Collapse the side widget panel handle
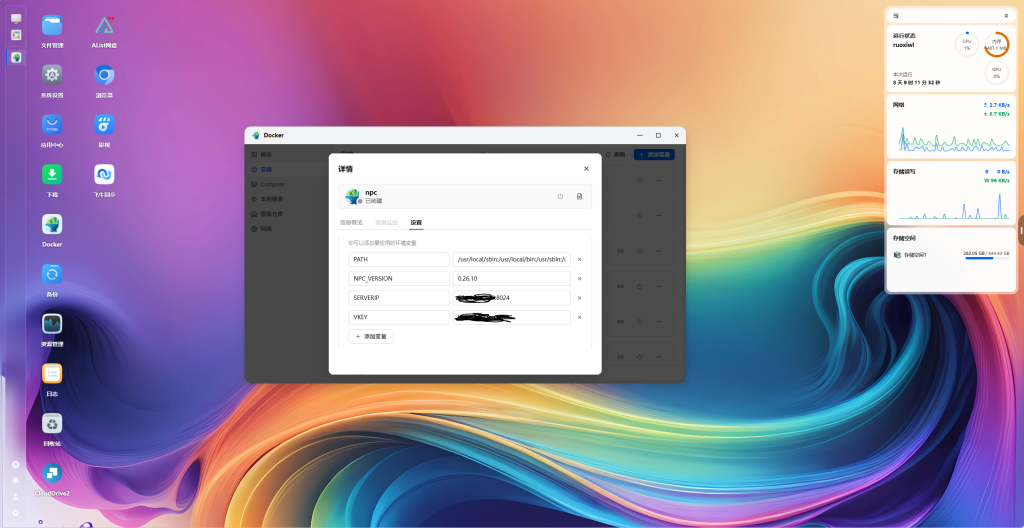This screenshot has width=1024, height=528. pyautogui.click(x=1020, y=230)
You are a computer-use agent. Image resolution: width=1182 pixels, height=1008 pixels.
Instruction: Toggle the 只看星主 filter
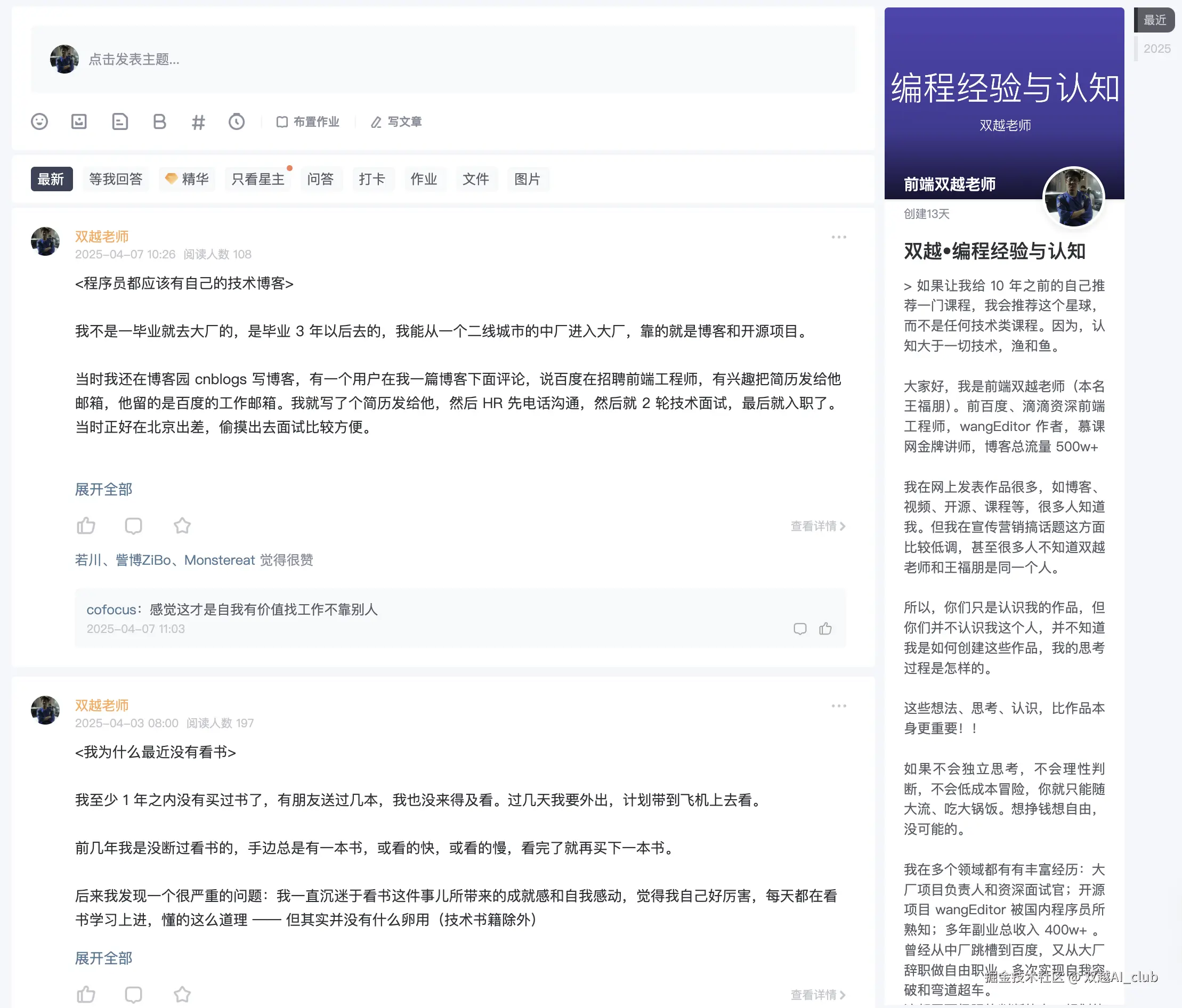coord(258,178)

§ Problem statement
Rewrite the records with "widget" swapped for "toolbar" and everything else left as it is. Leave the pictures out.

§ Reply to the exercise
Collapse the side toolbar panel handle
This screenshot has width=1024, height=528. pyautogui.click(x=1020, y=230)
You are a computer-use agent. Image resolution: width=1182 pixels, height=1008 pixels.
Instruction: Toggle the 只看星主 filter
coord(258,178)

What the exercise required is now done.